Donnelly was the first federal judge to temporarily block part of President Trump’s executive order on immigration. She ruled that a portion of Trump’s order sending travelers back to their counties could cause “irreparable harm.”
The 1977 Oakwood High School grad who just started her second year as a federal judge — she waited a year and a half before the Senate confirmed her 95-2 — didn’t always dream of a career in the law.
“She was a piano major for a long time and an English major,” said her mother, who taught piano for 35 yeas and still lives in Oakwood. “And then she told her father that she thought she’d become a paralegal. And then he said, ‘Why don’t you become a lawyer?’ And so she did.”
Asked if she could imagine her daughter taking on cases of worldwide interest, Mary Donnelly said yes, but thought it may be another high-profile case:
“I was kind of worried that maybe they’d bring the drug lord (Joaquin “El Chapo” Guzman) that they brought in from Mexico and she’d have to deal with that, but that didn’t happen.”
As for the international attention her daughter has received — both positive and negative — the judge’s mother said her daughter had her own opinion about that.
“She said it’ll die down and (everybody) will forget it,” Mary Donnelly said of the conversation with her daughter. “It will pass.”
Asked what her late husband Jack — a former Wright State University professor and Oakwood City Council member who died in 2003 — would think, Mary said: “I think he’d be very, very supportive of her and really think she did a good job.”
Ann Donnelly moved with her family to Oakwood when she was in third grade, and her father worked for A.O. Smith in Tipp City after a career with General Electric.
Her mother said Ann was a cheerleader, working on the school yearbook, and was in track and field, volleyball and drama, even later acting in “Pippin” at the University of Michigan.
Her mother said her daughter after getting her law degree at Ohio State University passed on being the first woman attorney at Dayton law firm Bieser, Greer and Landis in 1984 to see if she and her boyfriend would stay a couple.
They did, and now have two grown daughters, one of whom got married last year.
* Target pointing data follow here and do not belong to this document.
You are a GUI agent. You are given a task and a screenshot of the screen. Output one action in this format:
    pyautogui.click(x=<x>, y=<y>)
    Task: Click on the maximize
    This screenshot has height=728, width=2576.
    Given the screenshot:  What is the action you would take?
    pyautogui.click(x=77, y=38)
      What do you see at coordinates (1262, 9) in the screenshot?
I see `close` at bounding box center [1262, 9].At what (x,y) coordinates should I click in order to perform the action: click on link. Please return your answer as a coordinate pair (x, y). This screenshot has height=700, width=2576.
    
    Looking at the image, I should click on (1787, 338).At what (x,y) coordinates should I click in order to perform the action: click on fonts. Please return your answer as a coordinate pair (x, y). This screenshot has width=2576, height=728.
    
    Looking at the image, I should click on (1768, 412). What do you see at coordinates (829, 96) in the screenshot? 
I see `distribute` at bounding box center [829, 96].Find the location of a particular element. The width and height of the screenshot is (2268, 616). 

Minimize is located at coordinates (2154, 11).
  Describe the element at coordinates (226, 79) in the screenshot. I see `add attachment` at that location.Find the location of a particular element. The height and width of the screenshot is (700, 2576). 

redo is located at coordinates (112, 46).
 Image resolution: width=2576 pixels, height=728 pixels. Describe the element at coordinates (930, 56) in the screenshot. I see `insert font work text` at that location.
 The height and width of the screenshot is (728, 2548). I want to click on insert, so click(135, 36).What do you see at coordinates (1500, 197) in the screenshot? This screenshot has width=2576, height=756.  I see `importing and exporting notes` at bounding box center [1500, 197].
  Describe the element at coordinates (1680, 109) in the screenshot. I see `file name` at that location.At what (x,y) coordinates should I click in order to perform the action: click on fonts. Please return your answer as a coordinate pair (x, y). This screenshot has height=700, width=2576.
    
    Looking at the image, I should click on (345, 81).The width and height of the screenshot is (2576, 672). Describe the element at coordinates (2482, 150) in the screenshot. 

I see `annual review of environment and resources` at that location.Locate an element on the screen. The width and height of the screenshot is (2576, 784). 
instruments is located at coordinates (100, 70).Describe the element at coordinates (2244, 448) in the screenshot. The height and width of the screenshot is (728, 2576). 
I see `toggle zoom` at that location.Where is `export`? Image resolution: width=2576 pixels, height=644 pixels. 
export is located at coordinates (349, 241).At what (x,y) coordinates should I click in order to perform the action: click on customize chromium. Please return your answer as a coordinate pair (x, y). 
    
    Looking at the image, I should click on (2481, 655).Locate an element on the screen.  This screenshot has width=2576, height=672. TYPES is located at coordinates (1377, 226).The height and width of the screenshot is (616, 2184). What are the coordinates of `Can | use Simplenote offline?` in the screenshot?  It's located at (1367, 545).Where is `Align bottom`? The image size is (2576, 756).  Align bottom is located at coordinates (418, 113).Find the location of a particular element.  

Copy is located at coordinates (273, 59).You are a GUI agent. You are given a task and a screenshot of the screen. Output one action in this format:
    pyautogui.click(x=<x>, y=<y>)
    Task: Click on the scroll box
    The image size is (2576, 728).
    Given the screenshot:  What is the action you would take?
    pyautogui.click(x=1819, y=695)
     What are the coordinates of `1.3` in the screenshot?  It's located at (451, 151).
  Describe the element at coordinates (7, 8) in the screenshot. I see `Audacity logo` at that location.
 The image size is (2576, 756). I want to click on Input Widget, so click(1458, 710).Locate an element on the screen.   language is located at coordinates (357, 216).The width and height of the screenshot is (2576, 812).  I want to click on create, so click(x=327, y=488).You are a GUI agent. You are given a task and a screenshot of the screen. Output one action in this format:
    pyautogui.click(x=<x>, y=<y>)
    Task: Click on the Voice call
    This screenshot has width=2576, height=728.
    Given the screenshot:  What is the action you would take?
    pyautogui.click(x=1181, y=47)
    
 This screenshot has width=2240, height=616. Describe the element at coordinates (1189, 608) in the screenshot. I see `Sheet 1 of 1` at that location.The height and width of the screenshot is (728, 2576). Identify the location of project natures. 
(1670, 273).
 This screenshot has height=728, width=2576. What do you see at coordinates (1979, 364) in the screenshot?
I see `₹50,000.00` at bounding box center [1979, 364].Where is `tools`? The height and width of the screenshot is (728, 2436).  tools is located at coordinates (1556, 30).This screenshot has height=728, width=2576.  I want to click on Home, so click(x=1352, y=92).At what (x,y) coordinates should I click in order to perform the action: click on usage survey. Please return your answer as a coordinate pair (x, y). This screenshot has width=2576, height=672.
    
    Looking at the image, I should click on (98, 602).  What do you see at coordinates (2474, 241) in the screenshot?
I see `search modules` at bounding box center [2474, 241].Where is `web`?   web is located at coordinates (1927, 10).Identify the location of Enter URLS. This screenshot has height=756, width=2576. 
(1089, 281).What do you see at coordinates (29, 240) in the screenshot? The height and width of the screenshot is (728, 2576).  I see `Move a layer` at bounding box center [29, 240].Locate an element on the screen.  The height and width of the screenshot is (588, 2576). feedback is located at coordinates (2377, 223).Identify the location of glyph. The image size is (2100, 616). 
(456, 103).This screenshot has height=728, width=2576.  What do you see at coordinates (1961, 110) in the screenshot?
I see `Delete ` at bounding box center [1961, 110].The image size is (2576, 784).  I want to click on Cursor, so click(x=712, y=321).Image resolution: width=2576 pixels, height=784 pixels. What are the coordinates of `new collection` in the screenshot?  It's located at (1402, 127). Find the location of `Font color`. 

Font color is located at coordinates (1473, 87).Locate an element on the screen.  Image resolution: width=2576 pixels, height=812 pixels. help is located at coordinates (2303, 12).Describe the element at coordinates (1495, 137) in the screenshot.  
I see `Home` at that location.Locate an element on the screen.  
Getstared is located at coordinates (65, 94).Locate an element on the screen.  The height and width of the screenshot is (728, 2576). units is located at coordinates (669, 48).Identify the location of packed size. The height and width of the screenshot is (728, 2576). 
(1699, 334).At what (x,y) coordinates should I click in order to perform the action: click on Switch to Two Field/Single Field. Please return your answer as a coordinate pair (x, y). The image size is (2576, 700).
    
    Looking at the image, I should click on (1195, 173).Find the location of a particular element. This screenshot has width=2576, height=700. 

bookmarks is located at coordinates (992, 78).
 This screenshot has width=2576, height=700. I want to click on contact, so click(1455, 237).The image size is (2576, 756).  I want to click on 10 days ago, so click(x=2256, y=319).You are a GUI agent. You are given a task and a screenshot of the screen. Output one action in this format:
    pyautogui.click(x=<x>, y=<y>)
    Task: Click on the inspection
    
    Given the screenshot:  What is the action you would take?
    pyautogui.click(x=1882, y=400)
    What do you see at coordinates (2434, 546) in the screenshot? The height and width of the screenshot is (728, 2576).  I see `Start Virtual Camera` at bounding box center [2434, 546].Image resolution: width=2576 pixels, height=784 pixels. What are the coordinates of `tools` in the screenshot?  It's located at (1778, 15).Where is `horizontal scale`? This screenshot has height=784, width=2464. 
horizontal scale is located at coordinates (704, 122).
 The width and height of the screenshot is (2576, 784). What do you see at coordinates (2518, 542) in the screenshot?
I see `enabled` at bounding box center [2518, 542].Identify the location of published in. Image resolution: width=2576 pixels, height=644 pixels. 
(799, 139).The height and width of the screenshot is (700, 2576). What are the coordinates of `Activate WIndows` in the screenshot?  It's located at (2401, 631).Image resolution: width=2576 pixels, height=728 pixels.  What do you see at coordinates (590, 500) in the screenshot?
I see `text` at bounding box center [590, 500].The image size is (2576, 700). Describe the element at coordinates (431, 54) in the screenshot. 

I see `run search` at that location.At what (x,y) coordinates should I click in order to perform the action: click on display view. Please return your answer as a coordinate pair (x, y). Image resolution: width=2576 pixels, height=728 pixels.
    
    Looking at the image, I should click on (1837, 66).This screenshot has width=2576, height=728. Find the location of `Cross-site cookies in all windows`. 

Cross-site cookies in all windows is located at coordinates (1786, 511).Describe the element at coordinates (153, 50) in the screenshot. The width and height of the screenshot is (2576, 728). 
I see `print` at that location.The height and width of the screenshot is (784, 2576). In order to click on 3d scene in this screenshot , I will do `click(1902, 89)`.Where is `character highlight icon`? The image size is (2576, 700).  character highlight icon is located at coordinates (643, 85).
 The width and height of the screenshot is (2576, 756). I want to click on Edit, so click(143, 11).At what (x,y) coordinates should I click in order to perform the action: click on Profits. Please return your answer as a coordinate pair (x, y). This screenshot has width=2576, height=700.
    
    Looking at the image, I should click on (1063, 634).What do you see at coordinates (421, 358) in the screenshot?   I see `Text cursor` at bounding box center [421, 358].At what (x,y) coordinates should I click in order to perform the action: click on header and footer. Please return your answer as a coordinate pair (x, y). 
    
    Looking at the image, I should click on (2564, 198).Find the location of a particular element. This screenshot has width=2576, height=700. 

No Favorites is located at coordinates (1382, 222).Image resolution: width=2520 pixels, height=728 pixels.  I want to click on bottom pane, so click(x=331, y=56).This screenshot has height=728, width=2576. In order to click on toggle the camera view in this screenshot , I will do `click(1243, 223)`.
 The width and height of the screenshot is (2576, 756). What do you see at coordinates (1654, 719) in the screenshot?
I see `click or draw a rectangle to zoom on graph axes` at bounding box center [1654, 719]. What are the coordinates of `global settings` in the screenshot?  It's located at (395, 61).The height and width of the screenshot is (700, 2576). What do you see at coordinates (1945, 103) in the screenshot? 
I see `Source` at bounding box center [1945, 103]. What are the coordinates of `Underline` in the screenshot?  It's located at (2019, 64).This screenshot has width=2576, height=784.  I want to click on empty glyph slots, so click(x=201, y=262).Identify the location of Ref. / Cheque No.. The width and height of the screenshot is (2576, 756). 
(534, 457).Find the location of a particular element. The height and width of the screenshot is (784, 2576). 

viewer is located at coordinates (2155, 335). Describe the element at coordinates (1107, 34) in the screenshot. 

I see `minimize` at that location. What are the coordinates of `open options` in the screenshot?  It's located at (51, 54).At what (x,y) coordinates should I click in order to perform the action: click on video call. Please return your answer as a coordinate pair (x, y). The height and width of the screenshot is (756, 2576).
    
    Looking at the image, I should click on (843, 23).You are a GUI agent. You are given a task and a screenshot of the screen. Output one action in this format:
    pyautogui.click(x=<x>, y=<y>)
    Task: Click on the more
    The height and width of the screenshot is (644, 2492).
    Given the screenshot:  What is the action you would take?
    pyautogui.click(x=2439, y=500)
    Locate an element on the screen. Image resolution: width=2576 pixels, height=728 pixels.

As for the 95-2 Senate vote, Mary Donnelly said her daughter worried about the two “no” votes even after working her way up from a prosecutor to a state judge.
“She never lets the fact that she’s a judge alter her behavior,” Mary said. “She’s always very nice and she’s very easy going, and I think she’s always said she’s not political.”
Donnelly had a famous case as a prosecutor against two executives who stole from Tyco International and were convicted. The New York Times recounted Donnelly’s closing when she “at times seemed like a schoolteacher lecturing her students.”
The Times quoted numerous colleagues who touted Donnelly’s fairness.
Andrew M. Lankler, a partner at Baker Botts LLP, who served in the office from 1990 to 1996, told the newspaper. “She’s an extremely intelligent, deliberative and conscientious person uniquely unswayed by anything other than justice.”